Add a sidecar to Grafana that will pickup dashboards and provision them. Each dashboard gets its own configmap.

• Grafana in the control plane

  • Most dashboards provisioned by Grafana are the same for each shoot cluster. To avoid unnecessary duplication of configmaps, the dashboards could be added once in a single namespace. These "common" dashboards can then be discovered by each Grafana and provisioned.

  • In some cases, dashboards are more "specific" because they are related to a certain Kubernetes version.

  • Contract between dashboards in configmaps and the Grafana sidecar.

    • Label schema: monitoring.gardener.cloud/dashboard-{seed,shoot,shoot-user}=true

    • Each common dashboard will be deployed in the monitoring namespace as a configmap.
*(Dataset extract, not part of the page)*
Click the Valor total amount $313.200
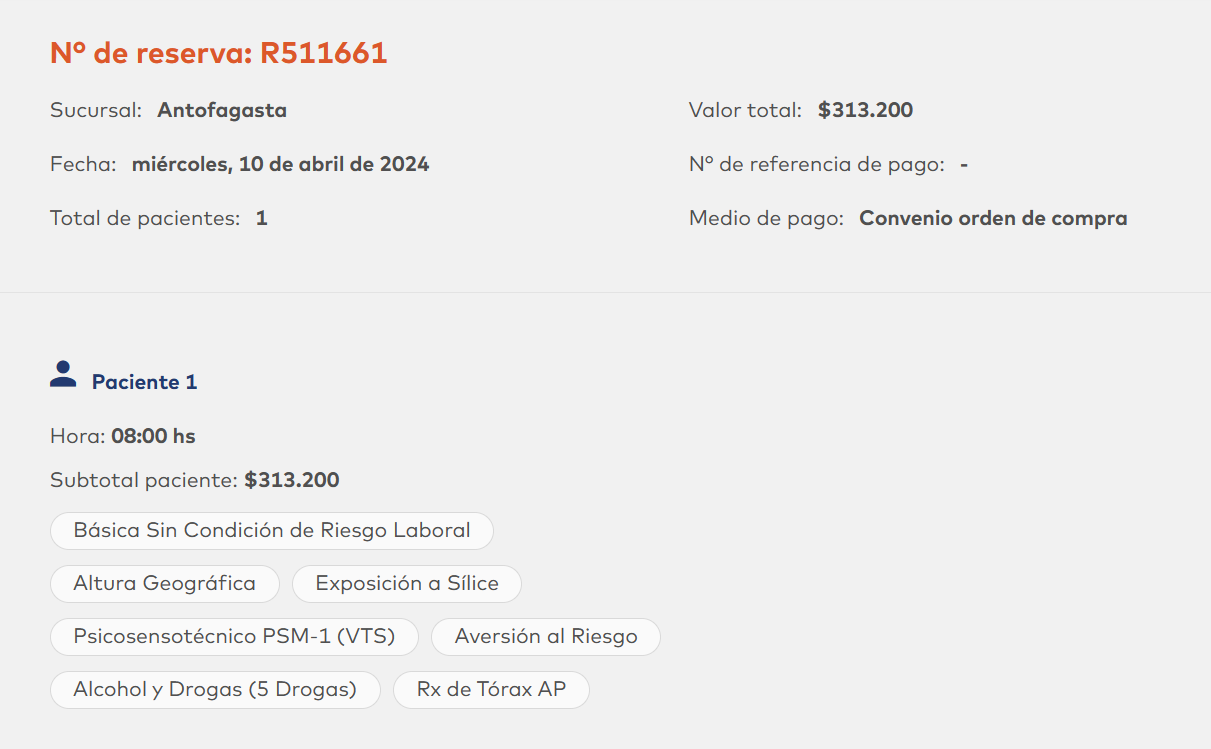 865,110
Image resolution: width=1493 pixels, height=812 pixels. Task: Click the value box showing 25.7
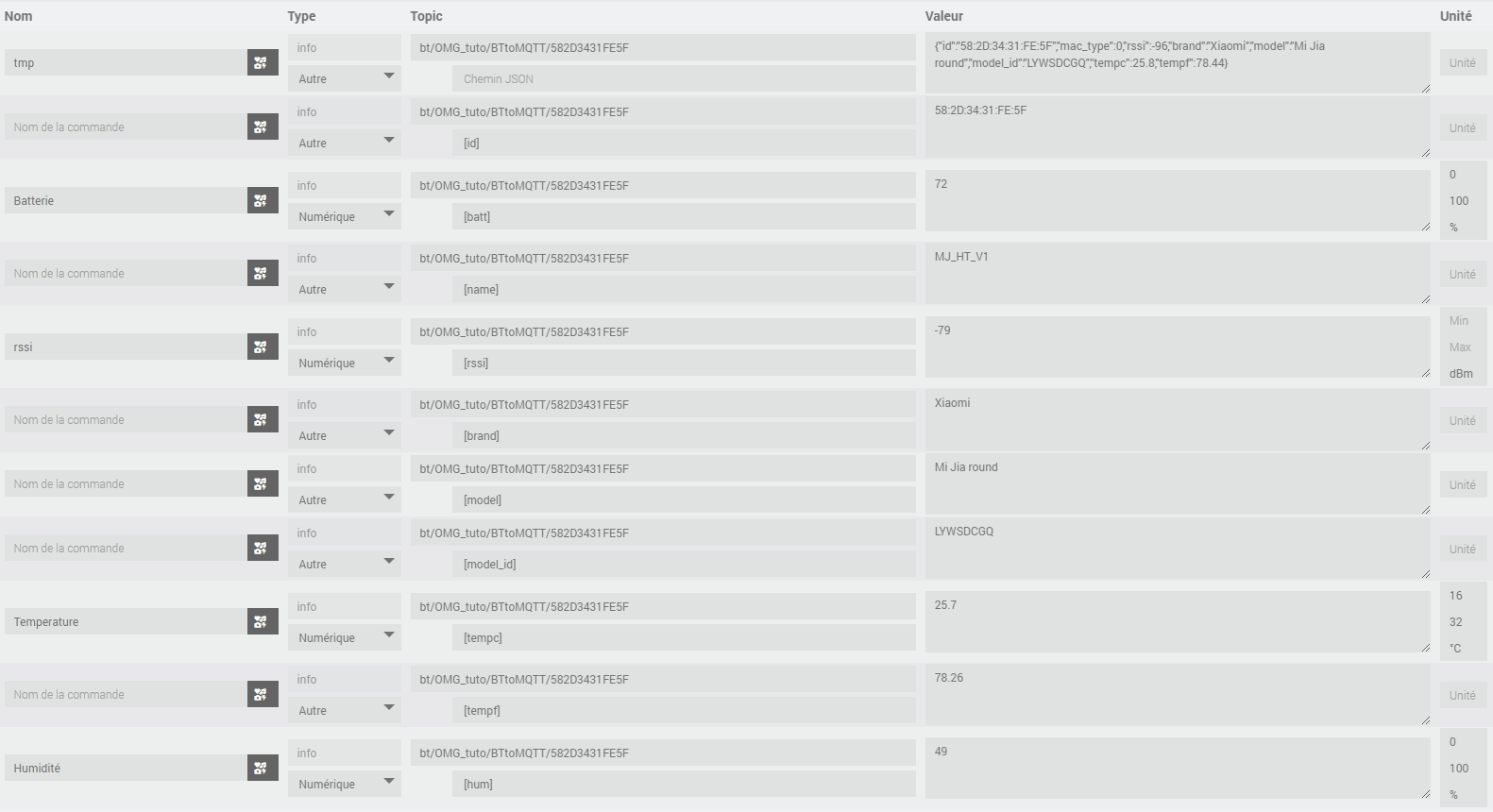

If the dashboard should be provisioned by the user Grafana in a shoot cluster it should have the label monitoring.gardener.cloud/dashboard-shoot-user=true. For dashboards that should be provisioned by the operator Grafana the label monitoring.gardener.cloud/dashboard-shoot=true is required.

    • Each specific dashboard will be deployed in the shoot namespace. The configmap will use the same label scheme.

    • The Grafana sidecar must be configured with:

      env:
      - name: METHOD
        value: WATCH
      - name: LABEL
        value: monitoring.gardener.cloud/dashboard-shoot # monitoring.gardener.cloud/dashboard-shoot-user for user Grafana
      - name: FOLDER
        value: /tmp/dashboards
      - name: NAMESPACE
        value: monitoring,<shoot namespace>

• Grafana in the seed

  • There is also a Grafana deployed in the seed. This Grafana will be configured in a very similar way, except it will discover dashboards with a different label.

  • The seed Grafana can discover configmaps labeled with monitoring.gardener.cloud/dashboard-seed.

  • The sidecar will be configured in a similar way:

    env:
    - name: METHOD
      value: WATCH
    - name: LABEL
      value: monitoring.gardener.cloud/dashboard-seed
    - name: FOLDER
      value: /tmp/dashboards
    - name: NAMESPACE
      value: monitoring,garden

• Dashboards can have multiple labels and be provisioned in a seed and/or shoot Grafana.

Migration

1. Deploy the prometheus-operator and its custom resources.
2. Delete the old monitoring-stack.
3. Configure Prometheus to "reuse" the pv from the old Prometheus's pvc. An init container will be temporarily needed for this migration. This ensures that no data is lost and provides a clean migration.
4. Any extension or monitoring configuration that is not migrated to the prometheus-operator right away will be collected and added to an additionalScrapeConfig. Once all extensions and components have migrated, this can be dropped.

Alternatives

1. Continue using the current setup.